UCA Should Follow ‘Suite’ with Roomsync, Similar Housing Apps

Leaving home and embarking on a four-year journey into your future is tough, and many people are housed with people they have never met: random roommates.

It is difficult to leave the comfort of your home, where you have an established routine, a comfortable bed and nearby loved ones. Moving into a dorm means sacrificing these things for a small living space and less privacy.

Colleges try to match you with people based off a small survey with questions about cleanliness, noise volume and other personal preferences. Even then, you are not guaranteed to be matched with people like yourself.

Helping students find the best roommate option before moving into their dorms is something UCA could improve. Many people end up with messy, confrontational, loud (among other traits) roommates who drive them to the edge of insanity. It makes it difficult to study for classes, sleep or relax before continuing on with their full day of classes.

It is not uncommon for assigned roommates to negatively affect the people they share rooms with. Whether it be drugs, alcohol, partying or general attitudes, many students face this influence when arriving at college.

Because of the negative effects a roommate can have on other inhabitants, many colleges are changing the way they assign their students to housing. Some colleges are now implementing apps such as Roomsync, which lets students find others seeking roommates and get to know them first, sort of like an online dating site.

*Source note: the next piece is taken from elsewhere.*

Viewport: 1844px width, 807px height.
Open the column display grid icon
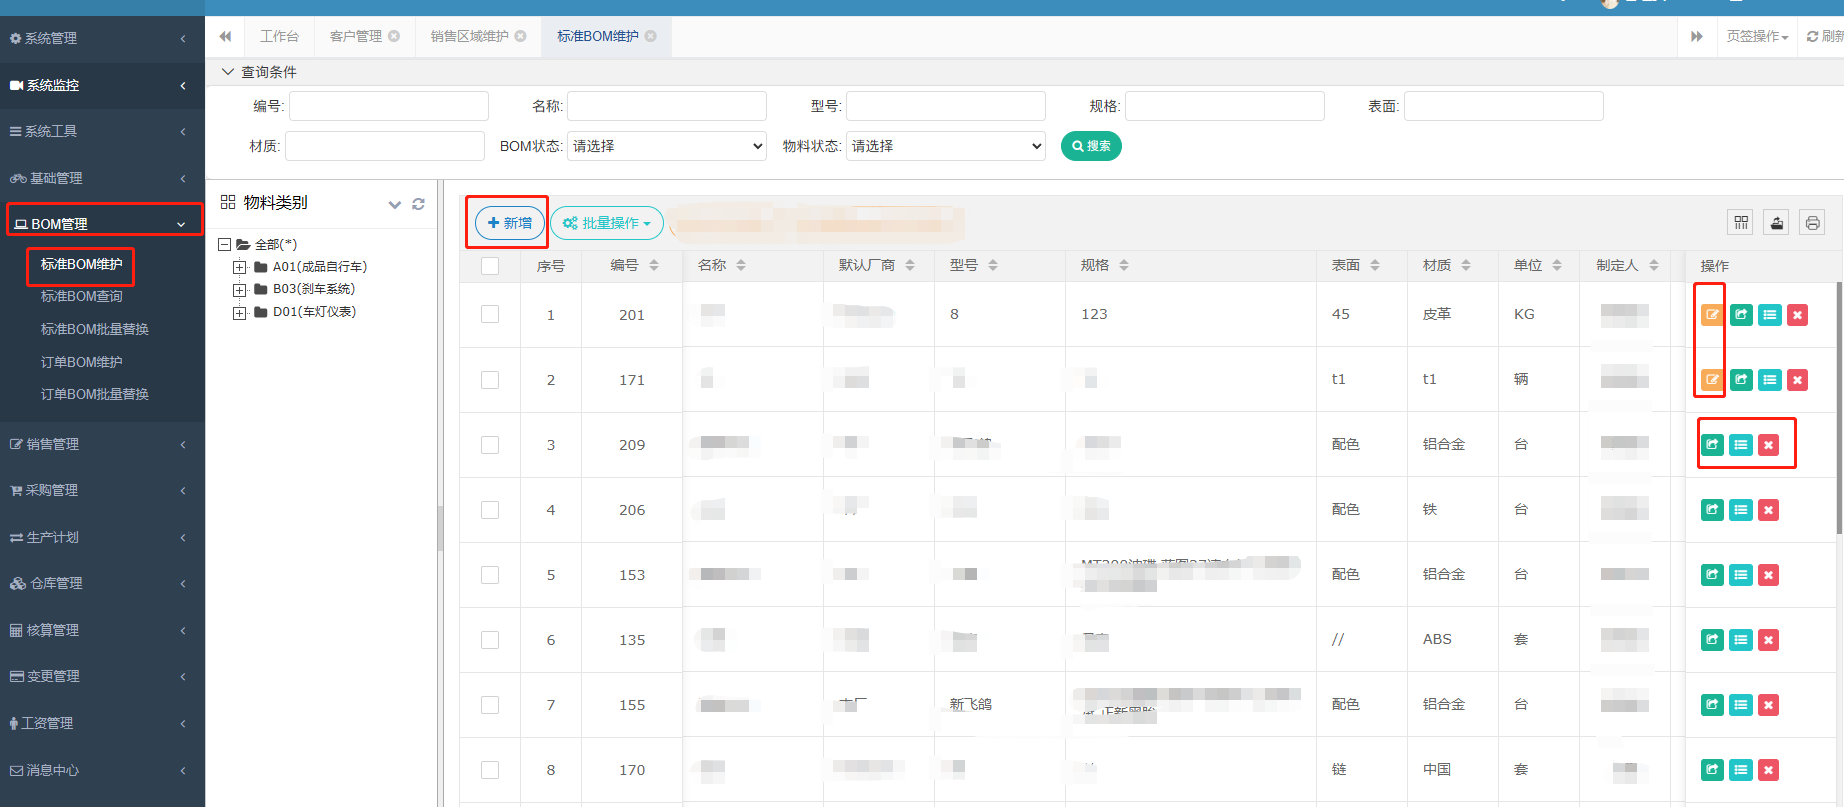1741,223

Southern Illinois University, a school that uses the app, said their research has shown that students who chose their roommates with the app were “significantly more successful in college and had a better overall college experience.”

UCA should consider implementing a similar app for incoming freshmen and, hopefully, alleviate some firstsemester stress. After all, random roommates can be tough to handle. Choosing to be assigned a random roommate is risky because every person is different.

We all come from different backgrounds, cultures, religions, social norms, etc. It is great that some colleges let students choose who they room with, for their own benefits in and out of the classroom.

“Your college roommate isn’t someone you just share a fridge with – roomies can have a big impact on your academic achievement, health and social attitudes,” CollegeChoice.net, an informative website for future college students, says.

Not all random roommates are bad, though. Sometimes, people meet their best friends through this random selection. The process also allows students to grow and learn things about people who are different from them.

“There are lessons learned about love, rivalry and friendship. You learn to negotiate. You learn to move your own boundaries. And for every horror story, there is a tale of best friends overcoming odds,” Jessica Bennett, a New York Times writer, said.

There are many pros and cons to having a random roommate. You may hate them and dread returning to your room every day, but you may also meet a best friend who will stick with you for the rest of your life. It is a strike of luck to be matched with someone who you instantly click with.

However, many students would appreciate the chance to have a better idea of who they’ll be living with before moving in.